Posnanski’s ambitious project includes two legendary athletes from Japan: gymnast Sawao Kato (No. 23), who amassed a collection of 12 Olympic medals, including eight golds from the 1968 Mexico City Games, 1972 Munich Olympics and 1976 Montreal Games; and judoka Tadahiro Nomura (No. 62), who captured first-place medals in the extra lighweight division in 1996 in Atlanta, in 2000 in Sydney and 2004 in Athens.
Posnanski’s top 10: 1. Jesse Owens (track and field, United States); 2. Michael Phelps (swimming, U.S.); 3. Larisa Latynina (gymnastics, Soviet Union); 4. Usain Bolt (track and field, Jamaica); 5. Carl Lewis (track and field, U.S.); 6. Mark Spitz (swimming, U.S.); 7. Paavo Nurmi (track and field, Finland); 8. Jackie Joyner-Kersee (track and field, U.S.); 9. Nadia Comaneci (gymnastics, Romania); 10. Florence Griffith-Joyner (track and field, U.S.).

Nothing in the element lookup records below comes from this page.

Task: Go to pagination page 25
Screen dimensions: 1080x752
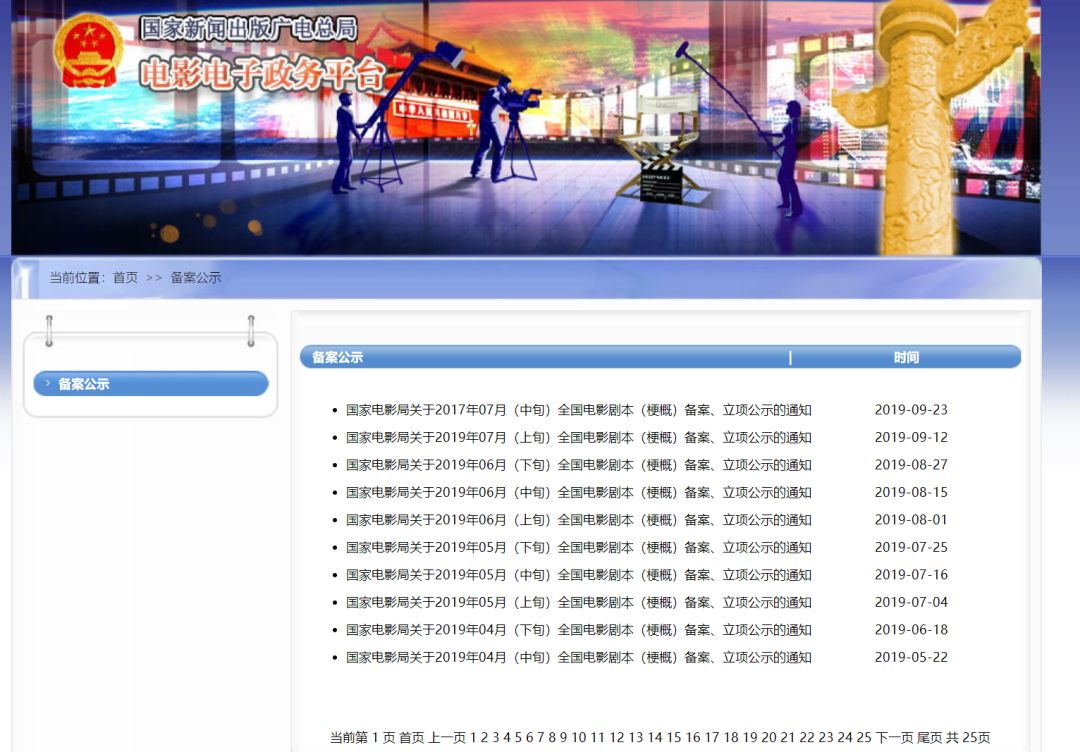Action: coord(864,738)
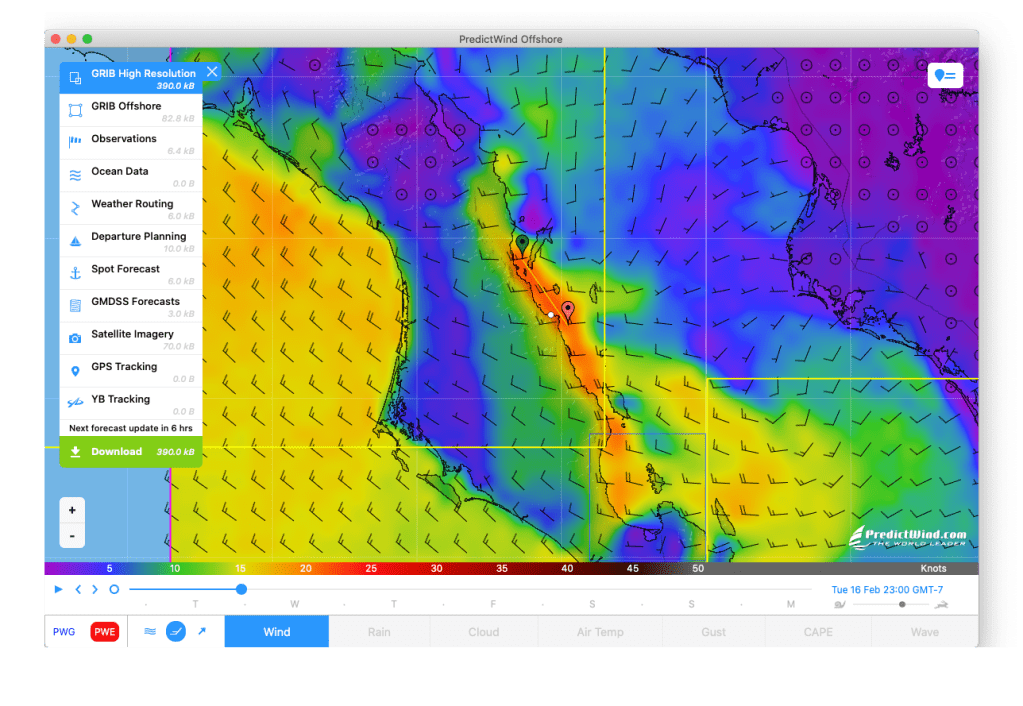Open the map legend chat-pin button
Viewport: 1023px width, 706px height.
pos(945,75)

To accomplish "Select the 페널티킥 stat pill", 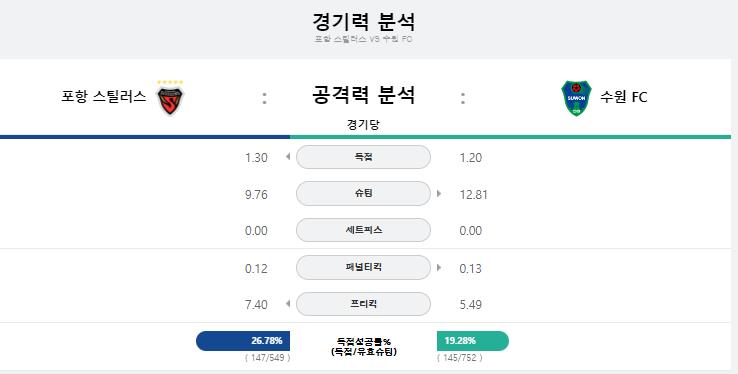I will coord(363,267).
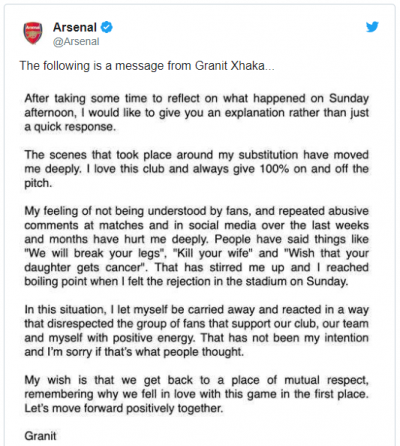400x446 pixels.
Task: Open the Twitter bird logo
Action: pos(372,27)
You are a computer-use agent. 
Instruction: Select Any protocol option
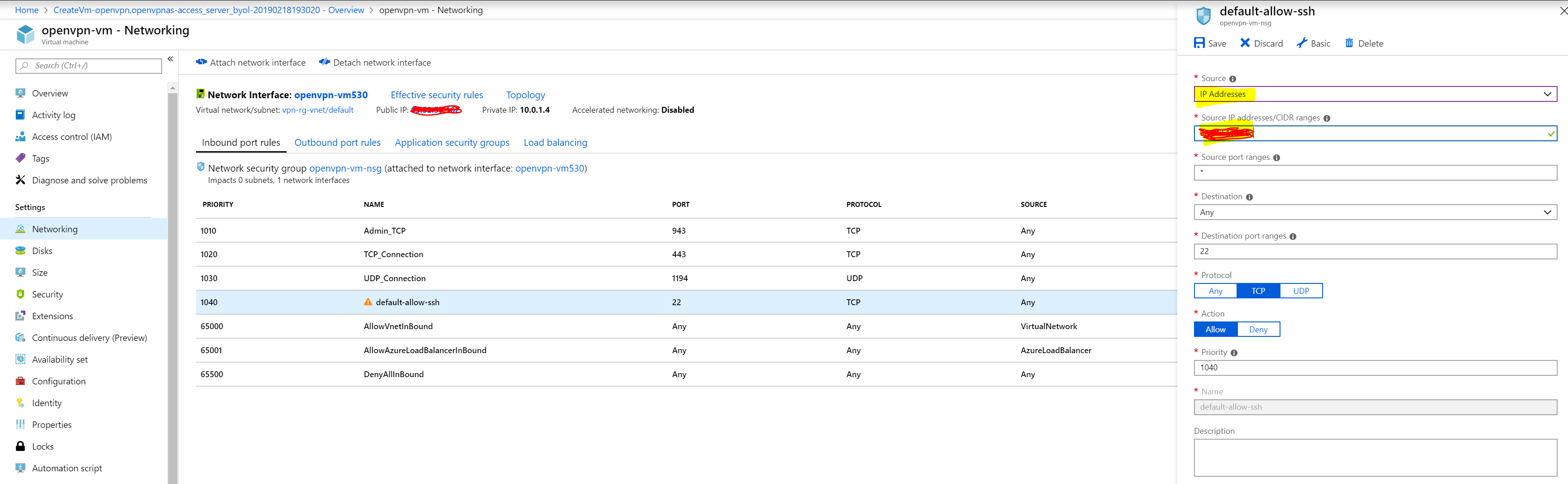coord(1215,291)
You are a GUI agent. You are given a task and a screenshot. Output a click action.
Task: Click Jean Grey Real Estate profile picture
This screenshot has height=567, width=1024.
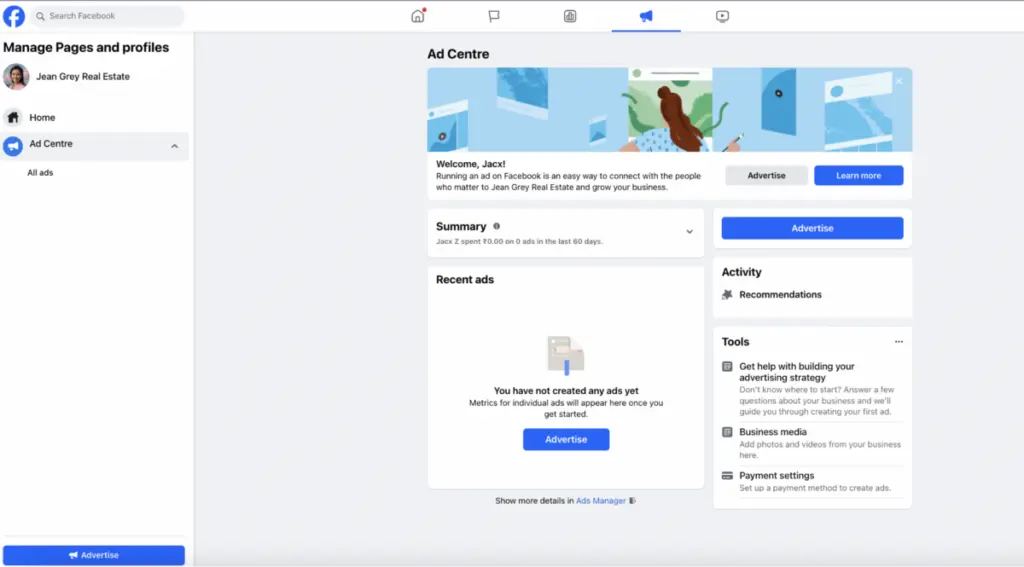[x=16, y=77]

Phelps, whose resume includes 22 medals (18 golds) and the amazing sprinter Bolt, who has earned worldwide acclaim by taking home the gold in the 100-, 200- and 4×100-meter relay at the 2008 Beijing Games and the 2012 London Games, are still active, and both are planning to chase more Olympic medals at the 2016 Rio de Janeiro Olympics.
Also on the list: American discus legend Al Oerter (No. 26). His unprecedented streak of four straight golds began in 1956 in Melbourne, Australia, and included a triumph at the 1964 Tokyo Games, and Abebe Bikila at No. 28, the Ethiopian marathon great who repeated as the men’s winner in Japan’s capital city with shoes on his feet after famously running barefoot to claim the gold at the 1960 Rome Olympics.
One curious omission: Distance runner Billy Mills, the American whose triumph in the 10,000 meters at the 1964 Tokyo Olympics is considered by many to be the greatest upset in Olympics history.
Meanwhile, boxing aficionados may appreciate that Posnanski included two legendary world heavyweight champions on his list, though another pundit’s top 100 might list them both higher. Joe Frazier, a 1964 Olympic gold medalist at heayweight, is ranked 79th, and the man then known as Cassius Clay (Muhammad Ali), the light-heavyweight champ at the Rome Games, is 80th.